Not too long. That’s a great book by the way. It’s more relevant than ever.

Arcon's avatar

Great post, Med.

AI as a tool is going to make for a real interesting future where I believe there will be three types of people: first, those who get sucked into it entirely, losing any sense of separation between the digital world and reality. This will, unfortunately, probably be the majority of people. Second, those who avoid it altogether (rare, in all likelihood), and third, those few who hit the sweet spot of understanding how to utilize its potential effectively for enhancing life while setting necessary boundaries. As it becomes more integrated in the world around us, the lines between the three camps will shift but also become more hardened.

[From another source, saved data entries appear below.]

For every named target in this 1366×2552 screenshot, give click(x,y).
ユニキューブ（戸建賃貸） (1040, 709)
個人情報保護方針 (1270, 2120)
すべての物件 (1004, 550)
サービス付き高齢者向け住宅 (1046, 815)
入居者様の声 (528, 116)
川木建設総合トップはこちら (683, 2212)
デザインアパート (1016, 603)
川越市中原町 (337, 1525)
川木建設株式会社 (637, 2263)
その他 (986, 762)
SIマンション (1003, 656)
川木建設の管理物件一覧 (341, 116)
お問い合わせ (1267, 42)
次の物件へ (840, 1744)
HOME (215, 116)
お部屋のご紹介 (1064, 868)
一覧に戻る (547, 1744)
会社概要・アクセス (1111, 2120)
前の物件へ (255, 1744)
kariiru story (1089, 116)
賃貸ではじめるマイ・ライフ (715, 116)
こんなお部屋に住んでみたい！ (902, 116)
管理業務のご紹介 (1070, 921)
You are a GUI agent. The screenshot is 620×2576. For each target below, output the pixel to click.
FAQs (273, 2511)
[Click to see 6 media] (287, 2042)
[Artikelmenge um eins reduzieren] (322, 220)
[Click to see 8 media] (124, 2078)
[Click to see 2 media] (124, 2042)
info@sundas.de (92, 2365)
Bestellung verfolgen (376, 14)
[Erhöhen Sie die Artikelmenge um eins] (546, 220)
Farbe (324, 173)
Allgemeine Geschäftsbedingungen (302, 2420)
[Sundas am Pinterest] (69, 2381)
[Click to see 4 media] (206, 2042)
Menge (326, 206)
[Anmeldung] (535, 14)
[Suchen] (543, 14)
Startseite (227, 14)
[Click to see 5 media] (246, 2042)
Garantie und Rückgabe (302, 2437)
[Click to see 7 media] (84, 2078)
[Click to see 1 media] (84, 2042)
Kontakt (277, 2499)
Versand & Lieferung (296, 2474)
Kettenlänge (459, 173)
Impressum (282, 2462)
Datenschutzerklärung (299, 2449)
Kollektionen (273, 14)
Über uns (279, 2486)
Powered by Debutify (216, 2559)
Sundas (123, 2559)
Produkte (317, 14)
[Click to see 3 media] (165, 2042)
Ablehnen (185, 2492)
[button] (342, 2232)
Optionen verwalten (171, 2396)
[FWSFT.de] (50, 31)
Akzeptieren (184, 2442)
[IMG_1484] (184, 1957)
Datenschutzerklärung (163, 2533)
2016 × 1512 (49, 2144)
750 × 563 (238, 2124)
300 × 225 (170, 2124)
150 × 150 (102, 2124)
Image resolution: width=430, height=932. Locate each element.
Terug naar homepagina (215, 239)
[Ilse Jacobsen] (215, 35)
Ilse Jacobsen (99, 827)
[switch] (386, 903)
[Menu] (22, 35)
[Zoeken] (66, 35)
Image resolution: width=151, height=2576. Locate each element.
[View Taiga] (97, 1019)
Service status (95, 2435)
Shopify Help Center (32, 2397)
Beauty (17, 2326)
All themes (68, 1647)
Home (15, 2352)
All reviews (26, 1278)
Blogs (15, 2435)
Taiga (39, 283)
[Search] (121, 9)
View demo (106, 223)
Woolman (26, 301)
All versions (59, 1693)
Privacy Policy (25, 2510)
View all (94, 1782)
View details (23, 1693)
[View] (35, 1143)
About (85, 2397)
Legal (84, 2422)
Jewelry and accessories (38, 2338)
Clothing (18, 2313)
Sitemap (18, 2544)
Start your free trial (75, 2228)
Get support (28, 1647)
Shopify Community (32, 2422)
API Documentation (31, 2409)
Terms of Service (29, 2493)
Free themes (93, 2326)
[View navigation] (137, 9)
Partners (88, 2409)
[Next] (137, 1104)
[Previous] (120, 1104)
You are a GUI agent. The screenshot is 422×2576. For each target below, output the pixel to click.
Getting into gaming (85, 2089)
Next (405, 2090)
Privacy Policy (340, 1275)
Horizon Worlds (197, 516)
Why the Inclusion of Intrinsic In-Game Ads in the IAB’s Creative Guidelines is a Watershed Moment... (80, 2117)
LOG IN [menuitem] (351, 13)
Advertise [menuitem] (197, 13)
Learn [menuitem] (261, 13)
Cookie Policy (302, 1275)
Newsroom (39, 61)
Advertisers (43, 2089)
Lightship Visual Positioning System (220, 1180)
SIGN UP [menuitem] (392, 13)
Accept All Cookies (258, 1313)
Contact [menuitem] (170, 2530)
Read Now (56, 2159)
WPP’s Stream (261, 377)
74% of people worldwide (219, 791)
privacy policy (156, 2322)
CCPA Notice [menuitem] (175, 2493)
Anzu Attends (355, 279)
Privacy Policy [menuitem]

Its own form of natural selection.

I feel as though the third path has the potential to be the most rewarding by far, but it'll take the most awareness and skill to navigate properly.

Riptide's avatar

Love hearing from you on this topic Med and hopefully we get a follow-up post soon. I use generative AI very infrequently which I think is overall good but I also have friends from various points in life that I just exchange memes with and never call which is a bad thing. Certainly believe that the future belongs to those that can thrive in the real world.